Tuesday, June 14, 2016

Post-Orlando: What Are We Witnessing?


Post-Orlando: What Are We Witnessing?
P. Schultz

            What are we witnessing transpiring in the United States these days? Could it be the culmination of our political order and could this culmination be indisguishable from a collapse, the inglorious end of what was to have been “national greatness?” At the end of WW II, such greatness seemed secured, as it did when the Soviet Union disappeared. Some even proclaimed “the end of history,” meaning the final and permanent triumph of “the American way.”

            It is difficult for many Americans to imagine that the end now in sight is an inglorious collapse rather than a glorious triumph. For the latter is how Americans have been taught to view themselves and their history, as participants in a story with a happy ending where all could revel in their virtue and the greatness that virtue created. So, to even suggest that our story doesn’t end that way, isn’t ending that way, seems unimaginable, even treasonous. To suggest such an ending seems, to borrow a word, “un-American.” You cannot be an American, a proper American, unless you embrace the national mythology according to which the American empire represents the culmination of those universal desires that when fulfilled raise humanity to its highest point.

            But it seems in light of certain recurring phenomena necessary to wonder whether the desires the American empire feeds off and draws strength from are those desires that raise up human beings, that make them and their souls the best they can be.
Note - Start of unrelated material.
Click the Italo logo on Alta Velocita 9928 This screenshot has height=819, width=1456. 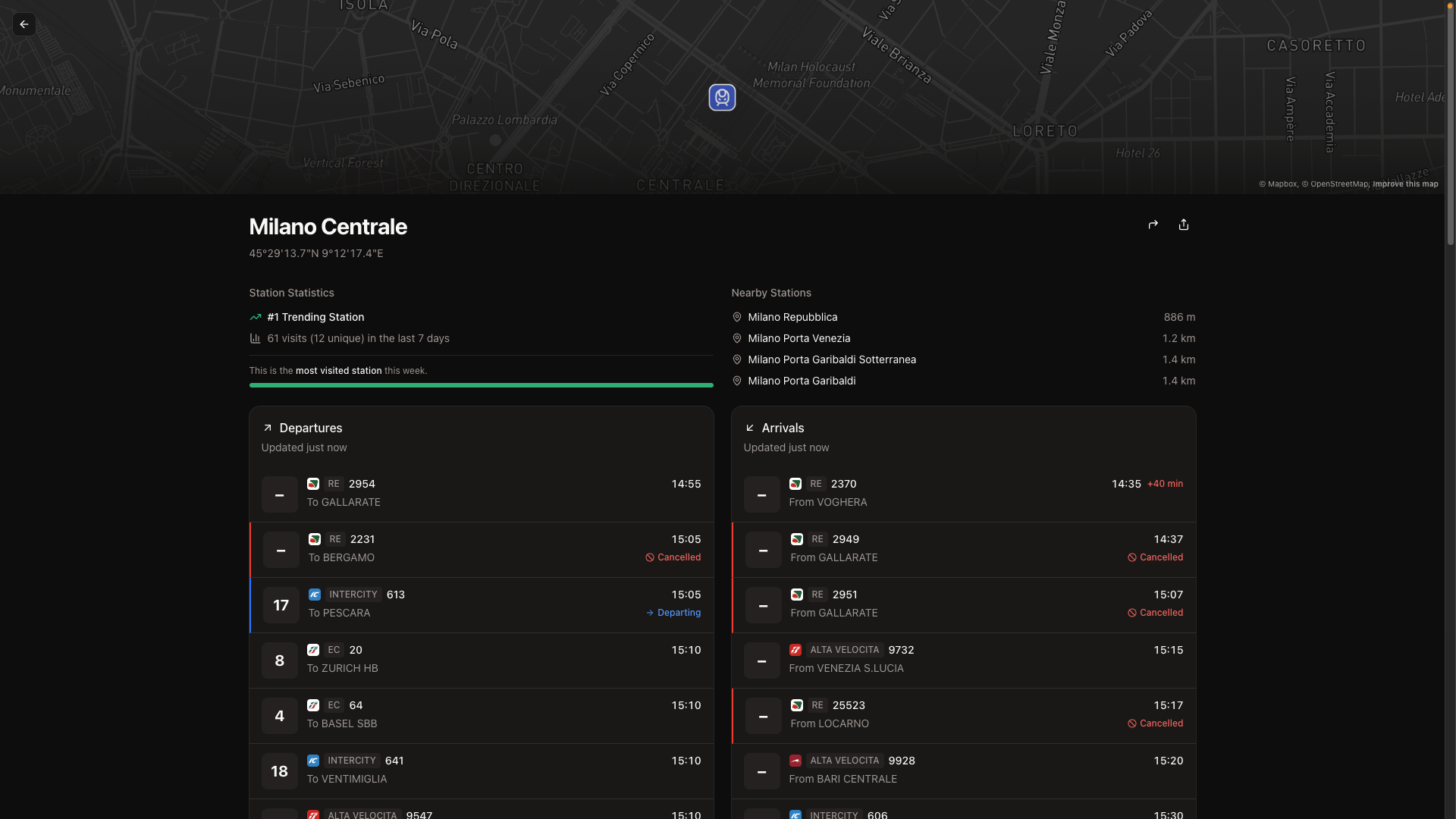[x=797, y=761]
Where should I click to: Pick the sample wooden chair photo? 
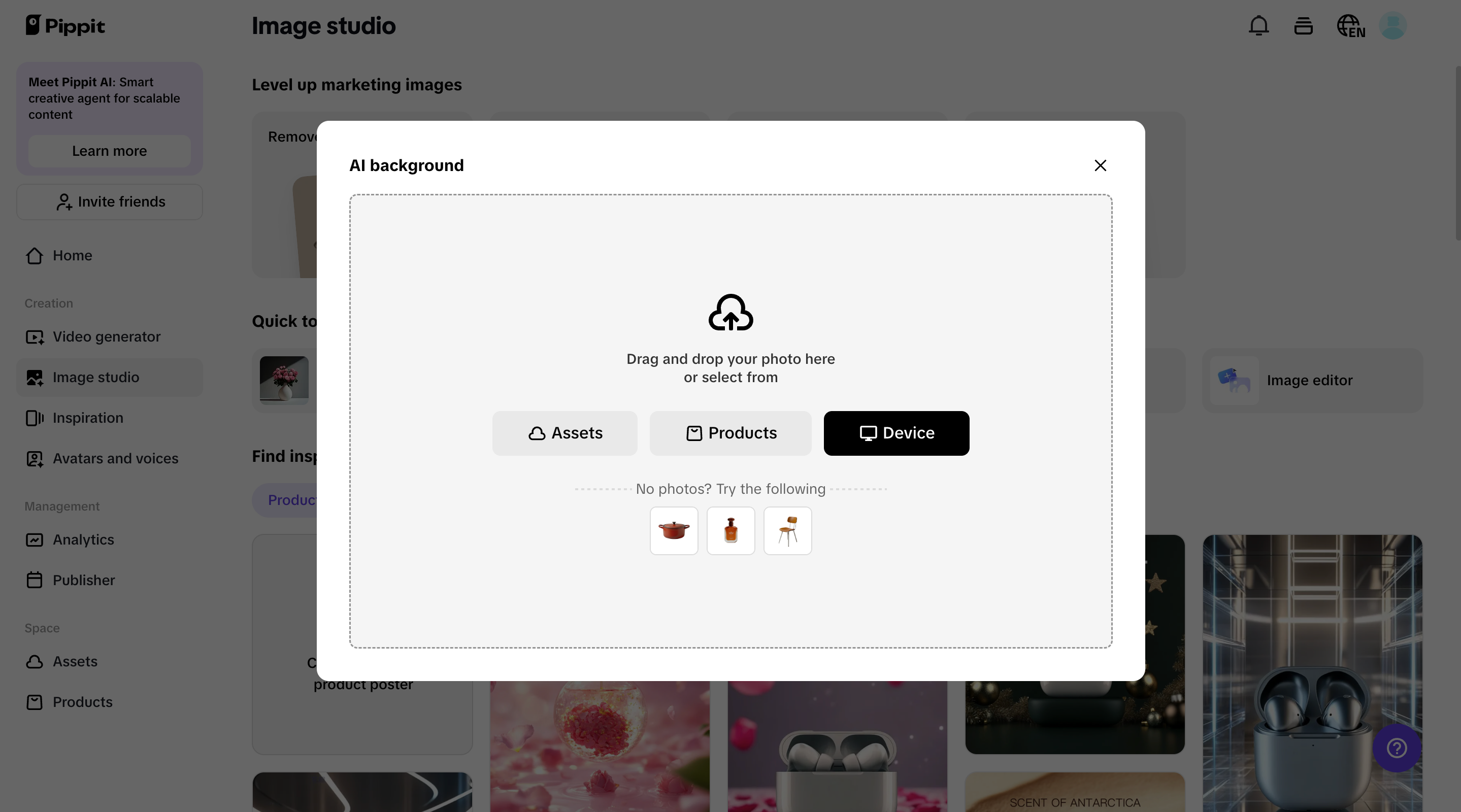[788, 531]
For example, the violence that permeates our society, high and low, forces us to confront this possibility. When this violence is disguised as a “gun problem” or, more generally, as a problem requiring some policy or policies to be “solved,” it is easy to overlook the deeper implications of the mass killings that permeate our society. Or, a policy like our “war on drugs” only makes sense insofar as the use of drugs is treated superficially, i.e., without realizing that our “drug problem” is much more than that, that it is a reflection of a way of being in the world that is empty or without promise.

            How is it we have created a world that is permeated with violence, deadly violence, and with thrill-seeking but destructive drug use? These are phenomena that define us and, as such, they cannot be legislated away; in fact, they are not susceptible to control no matter who or which party wields the government’s power. As Sheriff Bell asserted [in No Country for Old Men]: “It takes very little to govern good people. Very little. And bad people can’t be governed at all.”

            So, we are currently reaping our crop and, of course, we are reaping as we have sown. The only important question is: How have we sown, so as to make people good or to make people bad? Perhaps, though, we are where we are because we have forgotten that this is the only important question.